Aritmética Vindicta - Parte B

- Drº Salvador, tem duas cirurgias marcadas para hoje. – Salvador estava sentado à secretária, concentrado no seu próximo doente, espreitou por cima da armação dos óculos e sorriu respondendo: - Eu sei Celeste. Obrigada. – A rapariga sorriu como se estivesse à espera de alguma recompensa e caminhou sensualmente pelo corredor, nunca perdendo o médico de vista. Salvador tinha o hábito de almoçar no restaurante fora do hospital, sentou-se no balcão e começou a jogar no tablet. – O melhor par para o três é o da segunda fila porque liberta as duas peças que têm par. – Salvador olhou para o quadro do jogo e não moveu a tão sugestiva peça, em vez disso olhou para o lado com uma expressão indignada: - Obrigada pela sugestão. – O sorriso irónico era transparente e óbvio. – De nada. – Respondeu a rapariga satisfeita e sorridente.

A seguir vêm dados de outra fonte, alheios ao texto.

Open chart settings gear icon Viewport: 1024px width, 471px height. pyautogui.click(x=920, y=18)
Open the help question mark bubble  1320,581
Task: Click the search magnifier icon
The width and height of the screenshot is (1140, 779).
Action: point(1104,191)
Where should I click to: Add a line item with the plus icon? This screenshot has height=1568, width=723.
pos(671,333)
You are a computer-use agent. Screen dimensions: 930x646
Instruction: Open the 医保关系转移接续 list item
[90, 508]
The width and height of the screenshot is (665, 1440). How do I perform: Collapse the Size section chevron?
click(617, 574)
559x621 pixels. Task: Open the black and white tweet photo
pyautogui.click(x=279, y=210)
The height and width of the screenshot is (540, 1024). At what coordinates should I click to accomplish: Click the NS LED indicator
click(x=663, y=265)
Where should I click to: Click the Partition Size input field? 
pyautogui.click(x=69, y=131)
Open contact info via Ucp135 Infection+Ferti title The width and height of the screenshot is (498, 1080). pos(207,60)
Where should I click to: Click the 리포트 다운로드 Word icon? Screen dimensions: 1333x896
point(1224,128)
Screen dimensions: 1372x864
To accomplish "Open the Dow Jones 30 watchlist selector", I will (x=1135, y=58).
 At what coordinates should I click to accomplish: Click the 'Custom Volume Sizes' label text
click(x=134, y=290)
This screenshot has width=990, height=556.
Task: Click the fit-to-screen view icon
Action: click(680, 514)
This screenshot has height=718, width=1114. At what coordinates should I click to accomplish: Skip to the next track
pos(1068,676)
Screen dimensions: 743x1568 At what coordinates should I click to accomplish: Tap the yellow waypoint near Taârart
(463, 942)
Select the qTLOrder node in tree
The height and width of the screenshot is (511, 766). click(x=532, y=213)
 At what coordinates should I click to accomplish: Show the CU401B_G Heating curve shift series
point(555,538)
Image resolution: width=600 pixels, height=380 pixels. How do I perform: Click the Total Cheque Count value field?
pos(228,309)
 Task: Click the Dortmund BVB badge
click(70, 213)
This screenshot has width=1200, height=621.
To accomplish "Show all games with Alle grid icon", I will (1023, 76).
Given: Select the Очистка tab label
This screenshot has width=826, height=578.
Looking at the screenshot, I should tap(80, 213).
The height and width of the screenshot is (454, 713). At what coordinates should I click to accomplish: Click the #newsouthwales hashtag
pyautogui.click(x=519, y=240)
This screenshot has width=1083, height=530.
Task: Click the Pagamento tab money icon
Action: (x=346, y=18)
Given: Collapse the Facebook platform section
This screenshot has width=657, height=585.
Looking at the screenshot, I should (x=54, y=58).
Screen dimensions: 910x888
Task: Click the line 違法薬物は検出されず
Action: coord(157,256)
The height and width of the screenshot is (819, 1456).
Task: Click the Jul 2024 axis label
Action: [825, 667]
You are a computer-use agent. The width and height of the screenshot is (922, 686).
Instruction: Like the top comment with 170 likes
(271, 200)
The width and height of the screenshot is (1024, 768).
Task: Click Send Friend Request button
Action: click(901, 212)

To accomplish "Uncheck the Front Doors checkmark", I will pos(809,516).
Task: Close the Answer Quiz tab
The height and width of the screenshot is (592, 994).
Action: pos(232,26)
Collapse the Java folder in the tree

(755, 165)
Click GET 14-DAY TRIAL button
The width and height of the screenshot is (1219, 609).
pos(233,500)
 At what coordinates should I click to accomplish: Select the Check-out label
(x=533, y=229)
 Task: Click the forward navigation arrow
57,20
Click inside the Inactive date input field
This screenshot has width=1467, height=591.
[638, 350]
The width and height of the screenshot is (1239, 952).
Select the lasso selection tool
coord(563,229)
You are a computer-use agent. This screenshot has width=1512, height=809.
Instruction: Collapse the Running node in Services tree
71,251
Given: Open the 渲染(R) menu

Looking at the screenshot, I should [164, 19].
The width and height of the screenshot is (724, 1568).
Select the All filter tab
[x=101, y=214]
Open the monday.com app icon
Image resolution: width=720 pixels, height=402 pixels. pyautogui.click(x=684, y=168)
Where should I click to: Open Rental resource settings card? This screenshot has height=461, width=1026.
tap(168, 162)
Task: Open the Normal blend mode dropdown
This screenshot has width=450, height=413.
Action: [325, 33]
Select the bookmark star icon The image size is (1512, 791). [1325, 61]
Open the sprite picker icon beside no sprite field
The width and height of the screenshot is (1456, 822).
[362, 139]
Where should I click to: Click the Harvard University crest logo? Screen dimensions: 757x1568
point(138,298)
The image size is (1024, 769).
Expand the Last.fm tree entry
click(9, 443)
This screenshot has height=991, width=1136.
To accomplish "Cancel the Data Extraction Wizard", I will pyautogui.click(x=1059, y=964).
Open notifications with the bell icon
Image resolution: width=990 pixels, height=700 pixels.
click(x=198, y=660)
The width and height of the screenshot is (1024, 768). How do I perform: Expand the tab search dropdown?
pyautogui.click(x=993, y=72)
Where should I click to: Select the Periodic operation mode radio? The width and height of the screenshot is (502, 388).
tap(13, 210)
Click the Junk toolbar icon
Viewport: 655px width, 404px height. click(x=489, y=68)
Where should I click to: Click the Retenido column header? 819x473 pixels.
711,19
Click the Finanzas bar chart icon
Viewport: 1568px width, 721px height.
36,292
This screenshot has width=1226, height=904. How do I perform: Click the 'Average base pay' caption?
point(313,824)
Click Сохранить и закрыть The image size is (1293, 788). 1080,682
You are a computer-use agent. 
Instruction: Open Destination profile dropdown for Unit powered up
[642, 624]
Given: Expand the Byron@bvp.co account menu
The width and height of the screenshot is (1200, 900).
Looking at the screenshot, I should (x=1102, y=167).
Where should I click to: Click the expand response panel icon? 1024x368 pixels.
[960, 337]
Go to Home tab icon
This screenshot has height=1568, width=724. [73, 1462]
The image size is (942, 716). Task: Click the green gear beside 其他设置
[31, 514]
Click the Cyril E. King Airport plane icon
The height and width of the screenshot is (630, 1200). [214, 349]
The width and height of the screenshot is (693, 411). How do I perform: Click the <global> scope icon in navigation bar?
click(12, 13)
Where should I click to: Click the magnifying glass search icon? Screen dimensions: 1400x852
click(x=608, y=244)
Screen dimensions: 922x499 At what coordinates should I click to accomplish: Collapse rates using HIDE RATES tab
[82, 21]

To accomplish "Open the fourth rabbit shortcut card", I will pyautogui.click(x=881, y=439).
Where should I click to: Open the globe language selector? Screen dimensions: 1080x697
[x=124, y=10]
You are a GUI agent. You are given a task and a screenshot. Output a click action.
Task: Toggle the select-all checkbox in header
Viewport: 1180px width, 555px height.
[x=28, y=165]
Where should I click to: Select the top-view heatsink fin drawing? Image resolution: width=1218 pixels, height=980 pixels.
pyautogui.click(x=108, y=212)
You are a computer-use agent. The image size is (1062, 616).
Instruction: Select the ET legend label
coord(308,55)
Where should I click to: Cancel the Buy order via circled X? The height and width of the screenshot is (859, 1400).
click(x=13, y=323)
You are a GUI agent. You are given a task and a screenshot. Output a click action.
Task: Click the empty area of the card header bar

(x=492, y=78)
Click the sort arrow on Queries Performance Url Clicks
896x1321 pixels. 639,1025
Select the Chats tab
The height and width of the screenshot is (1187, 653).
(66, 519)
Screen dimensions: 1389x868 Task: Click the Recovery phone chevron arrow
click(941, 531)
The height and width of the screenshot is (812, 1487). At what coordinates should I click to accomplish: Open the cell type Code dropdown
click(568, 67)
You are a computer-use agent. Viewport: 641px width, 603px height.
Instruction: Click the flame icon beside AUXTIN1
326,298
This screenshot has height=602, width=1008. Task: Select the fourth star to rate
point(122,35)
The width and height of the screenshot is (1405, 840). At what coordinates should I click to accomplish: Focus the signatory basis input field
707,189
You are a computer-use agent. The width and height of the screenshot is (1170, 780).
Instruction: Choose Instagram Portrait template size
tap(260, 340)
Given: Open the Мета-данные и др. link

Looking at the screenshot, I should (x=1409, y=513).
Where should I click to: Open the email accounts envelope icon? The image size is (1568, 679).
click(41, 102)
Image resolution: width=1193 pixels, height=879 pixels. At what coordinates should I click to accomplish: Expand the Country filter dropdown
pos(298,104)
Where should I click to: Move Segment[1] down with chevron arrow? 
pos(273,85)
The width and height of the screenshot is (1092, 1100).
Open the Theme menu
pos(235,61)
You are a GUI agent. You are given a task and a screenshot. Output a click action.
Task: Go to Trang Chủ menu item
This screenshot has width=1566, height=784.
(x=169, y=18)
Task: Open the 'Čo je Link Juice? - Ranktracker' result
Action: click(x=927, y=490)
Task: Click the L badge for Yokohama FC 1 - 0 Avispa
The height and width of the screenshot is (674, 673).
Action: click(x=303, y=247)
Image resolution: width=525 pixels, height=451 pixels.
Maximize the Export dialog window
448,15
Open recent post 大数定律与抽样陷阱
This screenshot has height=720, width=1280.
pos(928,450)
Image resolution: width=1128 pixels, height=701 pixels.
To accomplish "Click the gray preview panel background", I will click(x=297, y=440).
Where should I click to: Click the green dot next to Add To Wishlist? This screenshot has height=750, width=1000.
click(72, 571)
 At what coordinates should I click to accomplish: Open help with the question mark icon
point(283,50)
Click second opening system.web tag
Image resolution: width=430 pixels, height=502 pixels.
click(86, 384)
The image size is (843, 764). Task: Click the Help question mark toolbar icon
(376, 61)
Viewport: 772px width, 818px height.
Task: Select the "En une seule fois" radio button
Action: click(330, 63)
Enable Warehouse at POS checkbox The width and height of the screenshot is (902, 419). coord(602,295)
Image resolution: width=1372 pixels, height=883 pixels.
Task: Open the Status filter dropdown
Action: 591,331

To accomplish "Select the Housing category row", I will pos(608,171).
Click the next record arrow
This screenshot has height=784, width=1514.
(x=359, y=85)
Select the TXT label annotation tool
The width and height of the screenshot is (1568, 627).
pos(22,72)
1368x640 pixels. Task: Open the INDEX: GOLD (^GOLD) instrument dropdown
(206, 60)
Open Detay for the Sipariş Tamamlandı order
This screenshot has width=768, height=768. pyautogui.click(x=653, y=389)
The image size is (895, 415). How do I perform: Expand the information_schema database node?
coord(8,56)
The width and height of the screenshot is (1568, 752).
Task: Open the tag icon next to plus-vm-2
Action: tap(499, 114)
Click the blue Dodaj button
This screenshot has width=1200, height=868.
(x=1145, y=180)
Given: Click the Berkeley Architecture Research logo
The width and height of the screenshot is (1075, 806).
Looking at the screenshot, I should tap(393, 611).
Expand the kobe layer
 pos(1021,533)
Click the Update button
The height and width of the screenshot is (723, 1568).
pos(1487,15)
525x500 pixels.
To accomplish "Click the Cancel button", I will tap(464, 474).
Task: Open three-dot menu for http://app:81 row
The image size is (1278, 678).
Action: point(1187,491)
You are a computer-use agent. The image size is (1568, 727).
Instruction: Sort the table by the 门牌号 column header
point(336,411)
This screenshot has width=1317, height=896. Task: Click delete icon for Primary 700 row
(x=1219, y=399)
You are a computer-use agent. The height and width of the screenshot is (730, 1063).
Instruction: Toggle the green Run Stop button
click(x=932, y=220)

Continuou a olhar para as hipóteses de jogo e de facto aquela era a única saída para ganhar. Apercebeu-se que tinha demorado precisamente sete minutos e cinquenta e três a chegar à mesma conclusão que aquela rapariga e, ela tinha-o feito em segundos. Indignado fitou-a e perguntou: - Costuma jogar a isto? – A rapariga sorriu e respondeu perentoriamente: - Não! A primeira vez que vi esse jogo foi agora. – Salvador não quis acreditar na rapariga e respondeu com desdém: - Isso não possível! – Voltou a concentra-se no jogo e ouvi-a novamente falar. – Também não o conheço mas percebo perfeitamente que é médico. – Agora ela tinha conseguido captar a atenção dele. – Sim, sou. – Ela sorriu. – A arrogância, o toque suave no tablet, e a ausência de tremor diz-me cirurgião. Para além disso tem as unhas cortadas, evita sentar-se perto de pessoas mais velhas, com receio de ser reconhecido, e para além disso não usa aliança, apesar de ser casado. Como é que eu sei que é casado? Porque tem o nó da gravata perfeito, o vinco das calças impecável e a barba aparada. Nenhum homem faz a barba com regularidade se não for casado. – Salvador ficou verdadeiramente impressionado, e extremamente assustado com aquilo que tinha ouvido. A rapariga bisbilhoteira tinha-se tornado na mulher mistério. – Com tanta informação só falta adivinhar o meu nome. – Eu não preciso de saber o seu nome, só preciso de saber quem o senhor é. – Ela recebeu o batido que aguardava, piscou o olho e levantou-se. – Sou o Salvador, muito prazer. – Petra, desculpe não poder dizer o mesmo. – Agora sim o jogo estava a ficar interessante para Salvador.